Bukan tanpa usaha. Razia memang rutin dilakukan, baik oleh Polda Jambi maupun Polres Batanghari. Namun, yang kena hanya operator lapangan—sementara para pemain utama di balik layar lolos dengan mudah. Main kucing-kucingan dengan aparat seolah sudah jadi strategi biasa.
Menurut Fahmi, peristiwa ini adalah dampak dari pembiaran struktural, di mana aparat justru gagal menembus lingkaran kekuasaan para cukong minyak.

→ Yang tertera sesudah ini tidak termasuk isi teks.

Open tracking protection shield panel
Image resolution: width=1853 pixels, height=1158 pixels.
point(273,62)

Ia menyebut, jika pengelolaan dilakukan secara legal dan profesional, bencana seperti ini bisa dihindari.
“Ini bukan lagi soal kelalaian teknis, tapi persoalan sistemik yang melibatkan banyak pihak. Ketika penindakan setengah hati, maka ledakan seperti ini adalah harga yang harus dibayar,” tegasnya.

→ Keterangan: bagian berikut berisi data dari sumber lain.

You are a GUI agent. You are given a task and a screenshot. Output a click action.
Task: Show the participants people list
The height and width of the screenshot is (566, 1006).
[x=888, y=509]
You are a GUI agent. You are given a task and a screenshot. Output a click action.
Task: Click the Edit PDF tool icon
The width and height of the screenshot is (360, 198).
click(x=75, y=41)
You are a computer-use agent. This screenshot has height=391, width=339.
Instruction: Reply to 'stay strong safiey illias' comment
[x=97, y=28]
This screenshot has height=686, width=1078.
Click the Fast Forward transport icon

Undang-Undang Dilanggar, Tapi Penegakan Mandek
Hukum sebenarnya sudah sangat jelas:
-
UU No. 22 Tahun 2001 tentang Migas:
Setiap usaha migas tanpa izin dapat dipidana 6 tahun penjara dan denda Rp60 miliar. -
UU No. 32 Tahun 2009 tentang Lingkungan Hidup:
Kegiatan ilegal yang mencemari lingkungan bisa dipidana hingga 10 tahun dan denda Rp10 miliar. -
KUHP Pasal 406 & 480:
Memberi fasilitas atau membeli hasil tambang ilegal termasuk dalam kategori pidana.
Namun apa artinya semua itu jika penegakan hukumnya lumpuh di hadapan uang dan kuasa?
Pertanyaan Besar untuk Aparat dan Pemerintah
Fahmi Hendri dengan tegas meminta agar aparat penegak hukum tak lagi bermain aman. Pendekatan sosial dan edukatif kepada masyarakat penting, namun penindakan terhadap para pelaku utama jauh lebih mendesak.
“Jika nama-nama tersebut terbukti, mengapa tidak segera ditangkap? Jangan biarkan simpang siur ini memicu kecurigaan bahwa ada unsur pembiaran, atau bahkan keterlibatan oknum tertentu,” pungkas Fahmi.
Bahrinews.id Menyoroti
Kebakaran ini bukan semata tragedi teknis, melainkan cermin kegagalan negara melindungi rakyat dan lingkungannya dari kerakusan cukong minyak. Jika hukum hanya berlaku untuk yang lemah, maka negeri ini sedang menuju jurang kehancuran moral dan hukum. (Hendri.F)
Bahrinews.id
“Tajam, Tegas, dan Berani Mengungkap Fakta”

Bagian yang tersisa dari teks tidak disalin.